The appropriate medication to give in SVT is adenosine
* Causes a transient heart block
* Mediated by A1 receptors
* Used to identify the underlying rhythm
* Very short half-life
Contraindications
- 2nd or 3rd degree heart block without a pacemaker
- Long QT syndrome
- Decompensated heart failure
- Asthma
How much?
- 6 mg IV, wait 2 min, if unsuccessful cardioversion
- 12 mg IV, wait 2 min, if unsuccessful cardioversion
- 18 mg IV
Did they convert? If so, tachycardia can be considered NODAL in origin
If it is ATRIAL in origin, adenosine will only transiently block it, usually then reverts back
What would you tell the patient before giving them adenosine?
Before giving
Explain pt may experience
- Flushing
- Nausea
- Light-headedness associated with a ‘sense of impending doom’
- All secondary to transient asystole following IV administration
You have given the patient 3 doses of adenosine, but they always reverted back to tachycardia. What do you do now?
Assuming the patient continues being stable, since they reverted back to tachycardia following adenosine, we can now treat with longer acting AV node blockers
Beta-blockers (metoprolol, esmolol)
- CId in severe asthma, COPD
Calcium Channel Blockers (diltiazem, verapamil)
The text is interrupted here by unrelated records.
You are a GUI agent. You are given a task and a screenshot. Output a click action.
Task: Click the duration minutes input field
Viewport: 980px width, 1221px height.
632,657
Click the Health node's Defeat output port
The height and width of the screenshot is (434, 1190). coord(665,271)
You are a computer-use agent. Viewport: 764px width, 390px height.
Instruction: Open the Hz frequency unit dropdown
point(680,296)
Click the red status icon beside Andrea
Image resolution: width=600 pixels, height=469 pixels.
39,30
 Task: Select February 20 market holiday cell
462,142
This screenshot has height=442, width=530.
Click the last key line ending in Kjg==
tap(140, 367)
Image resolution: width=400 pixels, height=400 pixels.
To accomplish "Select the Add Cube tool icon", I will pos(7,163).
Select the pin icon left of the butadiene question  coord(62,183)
- CId in HFrEF (negative inotropic effect)
The patient starts becoming hypotensive, with a BP of 80/50 mmHg, HR 170 bpm, and SpO2 88%. What would you do now?
Put out an emergency call / MET call and call senior
As per ALS guidelines, since in SVT and haemodynamically unstable, the patient would be sedated and get DC cardioversion
How do you differentiate SVTs?
SVTs can be broken down by site of origin and rhythm regularity
Is the SVT atrial or atrioventricular in origin?
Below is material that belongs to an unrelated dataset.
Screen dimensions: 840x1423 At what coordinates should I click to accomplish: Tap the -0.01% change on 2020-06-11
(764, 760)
Is the rate regular or irregular?
You now have one minute to handover the patient in this scenario to your registrar/consultant as if you were at the Acute Medical Handover.
Situation: This is a 72 year old man who is in SVT and has now become unstable with hypotension.
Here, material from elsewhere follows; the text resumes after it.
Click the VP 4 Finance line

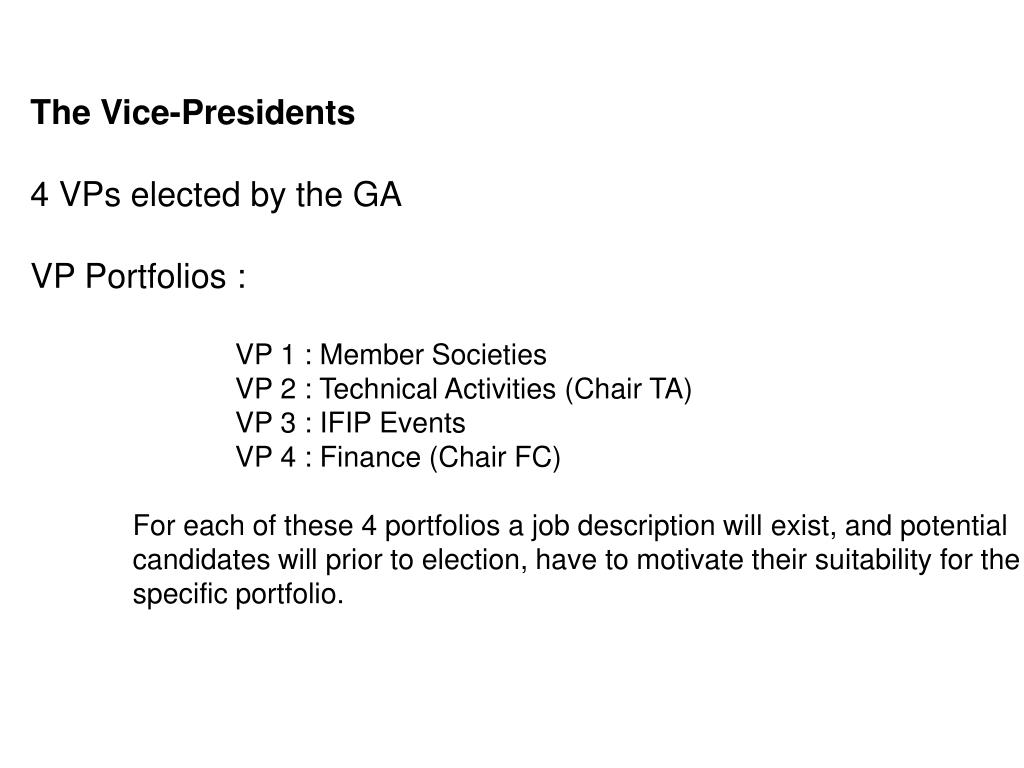coord(398,457)
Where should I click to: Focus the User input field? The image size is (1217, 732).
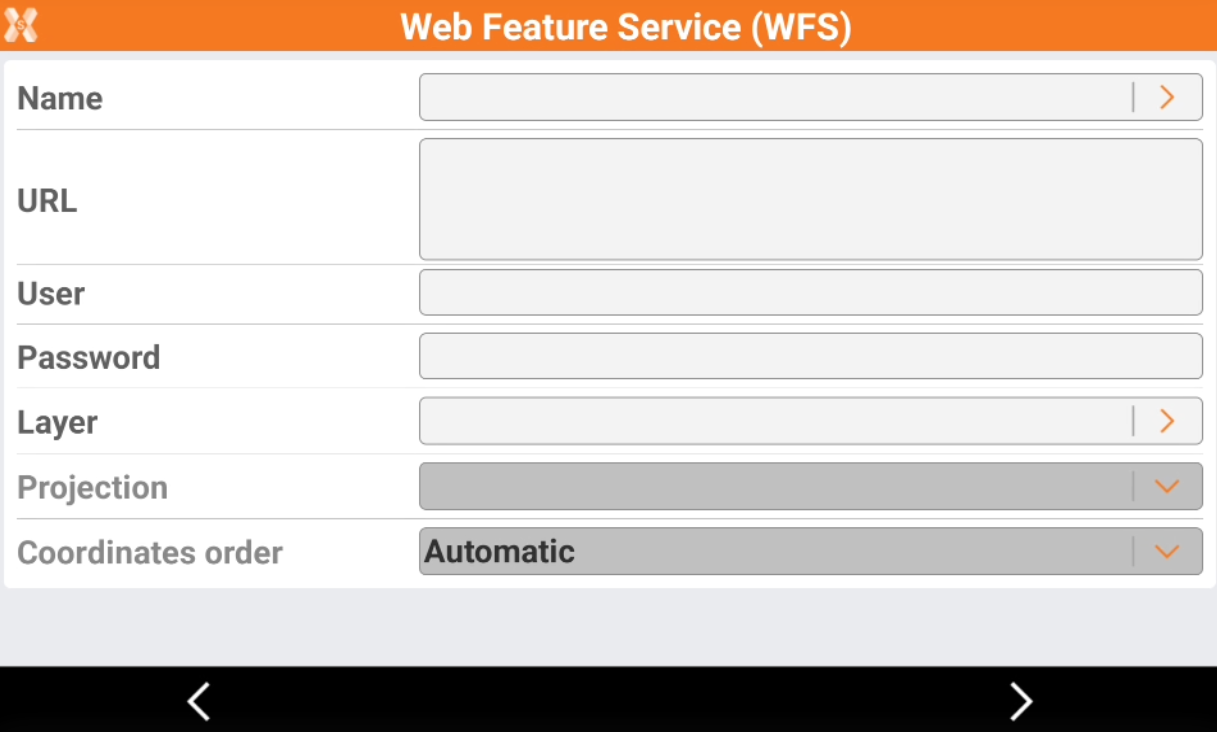coord(810,293)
Background: The gentleman initially presented to A+E with chest pain and was tachycardic but initially maintaining his blood pressure. He has not received any other medications.
Assessment: A full ABCDE assessment has been carried out and investigations have been sent for common causes of SVT.
Recommendations: I have put out a 2222 cardiac arrest call. I need urgent medical assistance. As per the resuscitation guidelines this gentleman is likely to need DC cardioversion and I will need support from my senior colleagues to carry this out. Due to the hypotension this would now be the preferred management of the SVT rather than medical management.